Do you ever have those moments where it feels like the walls are closing in around you? Like the wave of your emotions is crashing over you, sweeping you away into the depths of the sea? Maybe it happens when you’re feeling overwhelmed by work, school, parenthood, marriage, or societal expectations and one more person asks something of you. Or when you’re thrust into another family dinner filled with memories of past trauma, arguments, and expectations. Perhaps you’ve lost someone that you love and the grief you feel comes in waves of overwhelm or never leaves at all. We’ve all been there. You are not alone and it’s okay to ask for support.

These are some tips that can help:

  1. Start by noticing what situations these strong emotions most often occur in. Is it at the same time every day? When you hear a song, are around certain people, or during specific times of the year? If we can determine our triggers for these emotions, we can start to plan how to cope with them before they overwhelm us.

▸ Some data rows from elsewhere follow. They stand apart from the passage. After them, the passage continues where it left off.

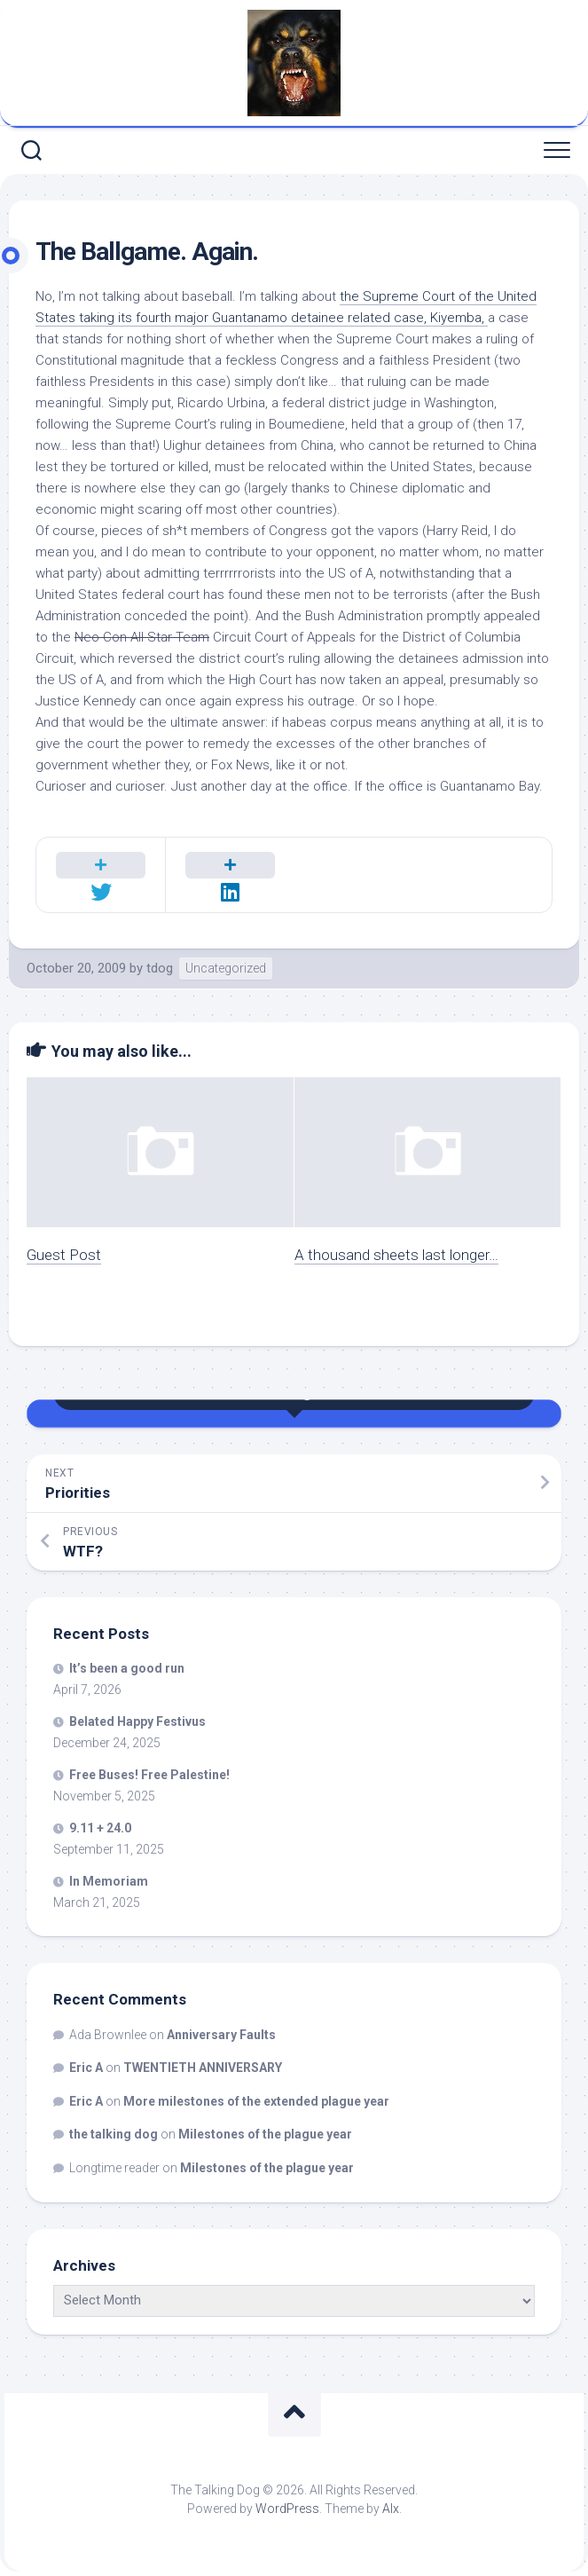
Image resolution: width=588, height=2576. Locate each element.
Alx (390, 2508)
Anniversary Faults (221, 2035)
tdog (159, 968)
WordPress (287, 2508)
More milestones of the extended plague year (256, 2101)
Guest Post (64, 1255)
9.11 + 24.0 (100, 1828)
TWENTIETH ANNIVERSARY (202, 2067)
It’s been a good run (126, 1668)
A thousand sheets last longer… (396, 1255)
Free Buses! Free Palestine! (149, 1775)
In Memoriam (108, 1881)
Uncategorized (225, 968)
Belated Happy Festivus (137, 1721)
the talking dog (113, 2134)
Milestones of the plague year (265, 2134)
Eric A (86, 2067)
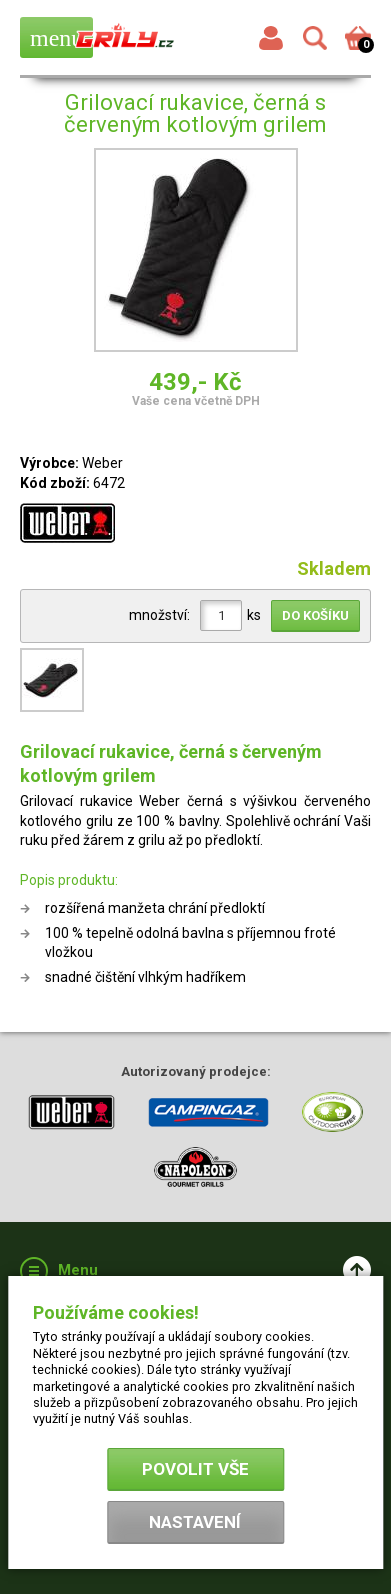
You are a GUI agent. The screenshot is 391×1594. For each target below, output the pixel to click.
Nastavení (195, 1522)
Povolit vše (195, 1469)
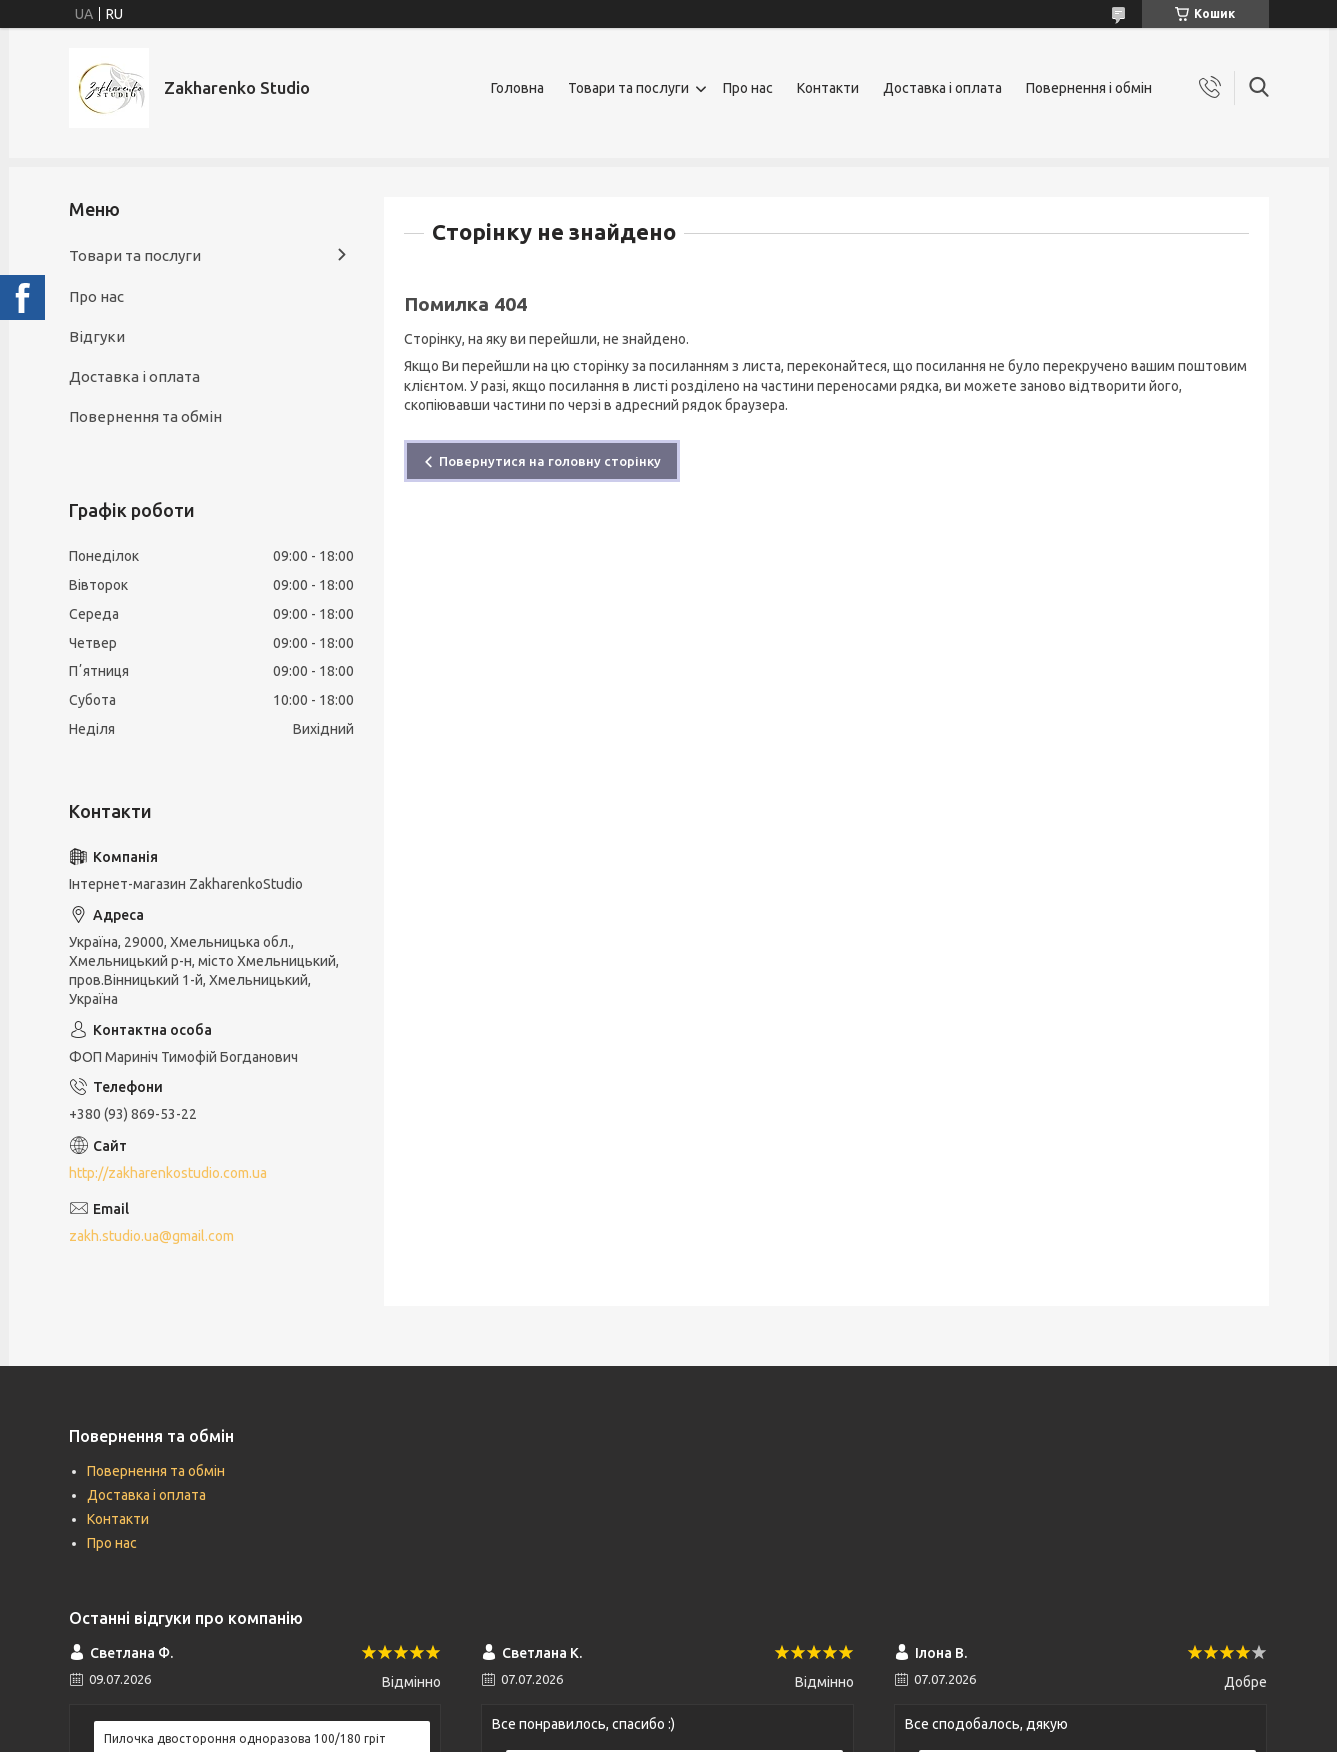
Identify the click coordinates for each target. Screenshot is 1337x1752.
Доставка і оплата (942, 88)
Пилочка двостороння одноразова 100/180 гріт (245, 1738)
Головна (517, 88)
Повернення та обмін (145, 416)
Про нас (748, 88)
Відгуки (97, 336)
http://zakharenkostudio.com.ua (168, 1173)
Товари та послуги (628, 88)
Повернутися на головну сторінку (550, 461)
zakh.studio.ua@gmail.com (151, 1236)
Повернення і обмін (1089, 88)
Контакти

  2. If you find yourself in the throes of these intense emotions and are feeling overwhelmed, the following are some tips and tricks to get through the moment (complete these practices as many times as you need): ·

  • Try splashing your face with cold water or holding a cold pack to your eyes and cheeks. This will create a change in body temperature and help to decrease the power of your emotions. ·

  • Get Moving! Run up and down the stairs, do 100 jumping jacks, or go for a run (more like a sprint). Engaging in these intense forms of exercise will help to change your body in a way that lessens the strength of your emotions. ·

  • Try some box breathing! Breath in to the count of 4, hold your breath to the count of 4, breath out to the count of 4, and then hold your breath to the count of four. Complete this 5 times (if you start to feel lightheaded, switch to a different coping skill). This will help to calm your nervous system, decrease your heart rate, and take your mind off what may be causing your intense emotions. ·

  • Drop the Anchor! Acknowledge what you are thinking and feeling by saying to yourself, “I am feeling (insert feelings). I notice that I am having the thought that (insert thoughts)” Connect with your body (ex. Push your feet against the floor and notice how it feels, slowly breath in to the count of 4 and out to the count of 4, stretch your body etc.). Engage in what you are doing fully (ex. notice 5 things you can see, 4 things you can touch, 3 things you can hear, 2 things you can smell, and 1 thing you can taste).

Reminder: these tips should not be used to cope with emotions all the time – only when the emotions feel too intense, and you are in “crisis mode”. It is important for our mental and physical health that we do not avoid emotions and that these crisis moments are processed. Psychotherapy can be a great tool to help with this!


Harris, R. (2009). ACT Made Simple: An Easy-To-Read Primer on Acceptance and Commitment Therapy: New Harbinger Publications.

Linehan, M.M. (2014). DBT Skills Training Manual (2nd edition): The Guilford Press.